---

# AERO 5 - Hands on Machine Learning for cybersecurity (2022/2023)


# 3– Machine Learning for email fraud and spam detection

by Leila GHARSALLI

---

In this lab session we will discuss how the ML is used for spam detection. We will define our own vectorizer to clear the datasets. Then, we will use logistic regression and the naive bayes classifier to train our model! 

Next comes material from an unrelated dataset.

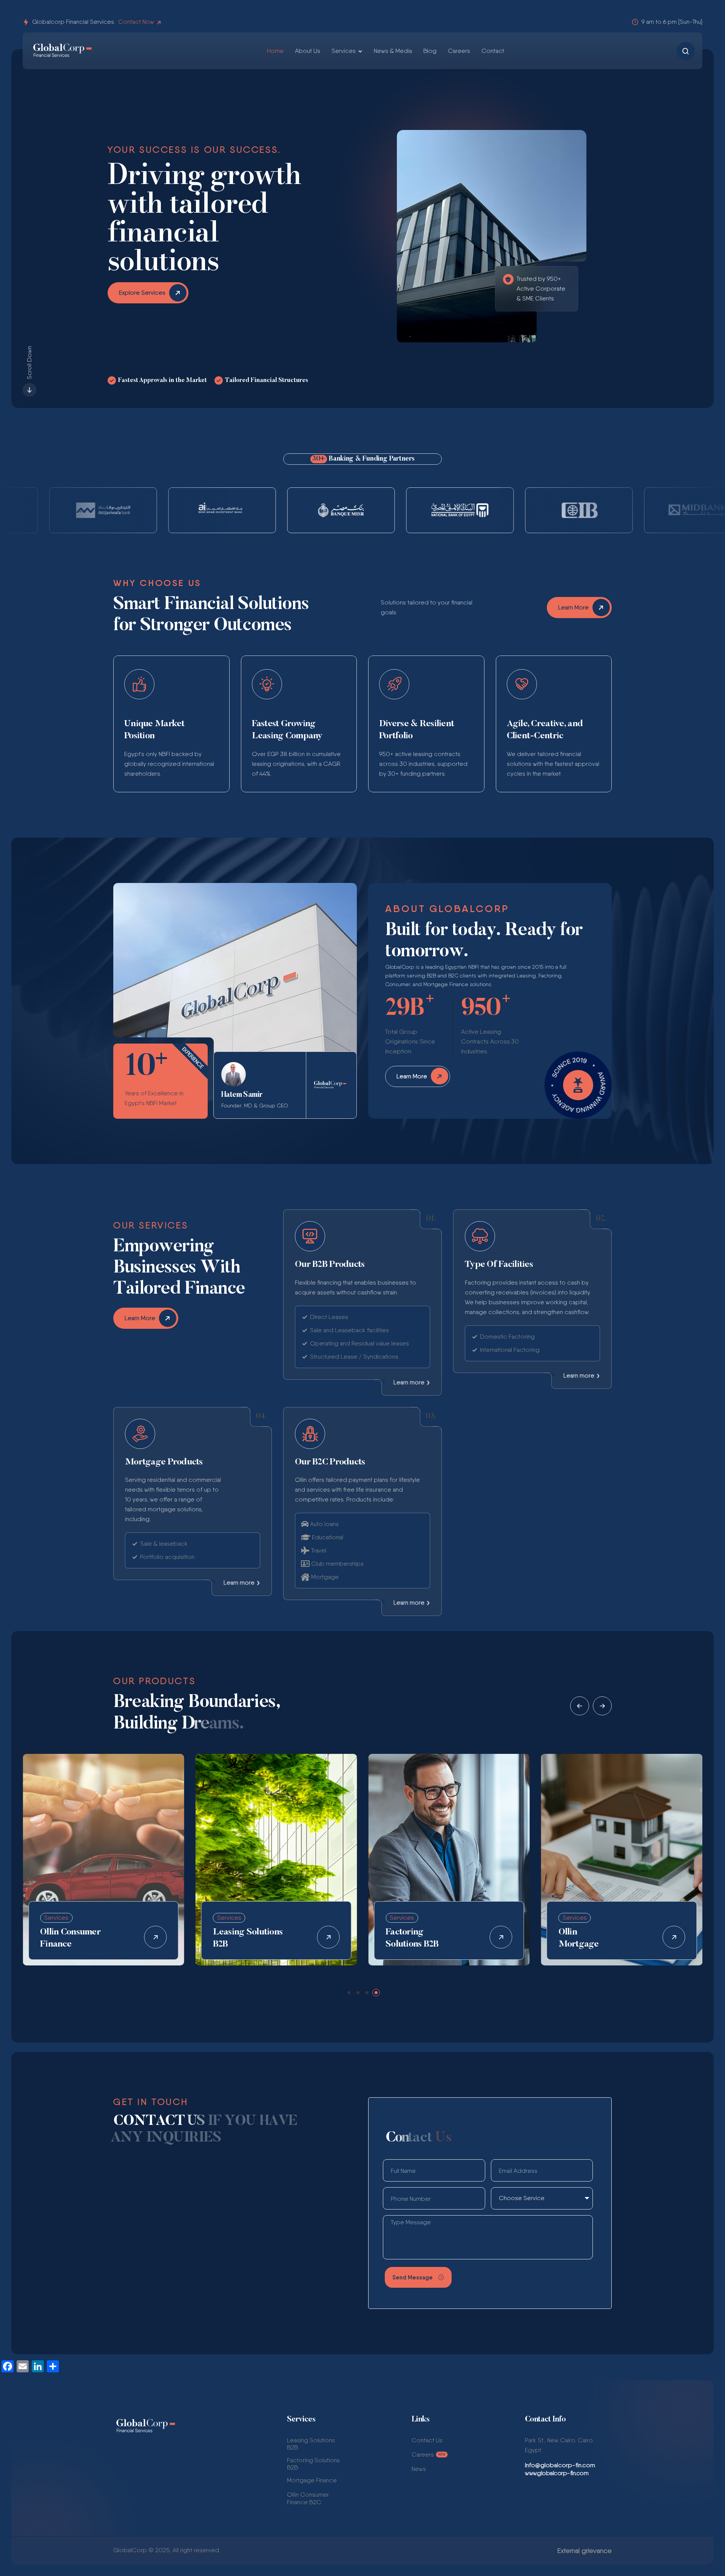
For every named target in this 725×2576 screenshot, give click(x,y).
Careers (459, 50)
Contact (492, 50)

The `scikit-learn` documentation is complete and should be consulted whenever necessary. In particular herein you can consult:

https://scikit-learn.org/stable/modules/generated/sklearn.linear_model.LogisticRegression.html

https://scikit-learn.org/stable/modules/naive_bayes.html

https://scikit-learn.org/stable/modules/feature_extraction.html#text-feature-extraction


## Exercise 1: Logistic Regression

Logistic regression is a binary classification technique. A key difference from linear regression is that the output value being modeled is a binary value rather than a numeric value. In this exercise, we will apply a logistic regression model to ingest SMS spam.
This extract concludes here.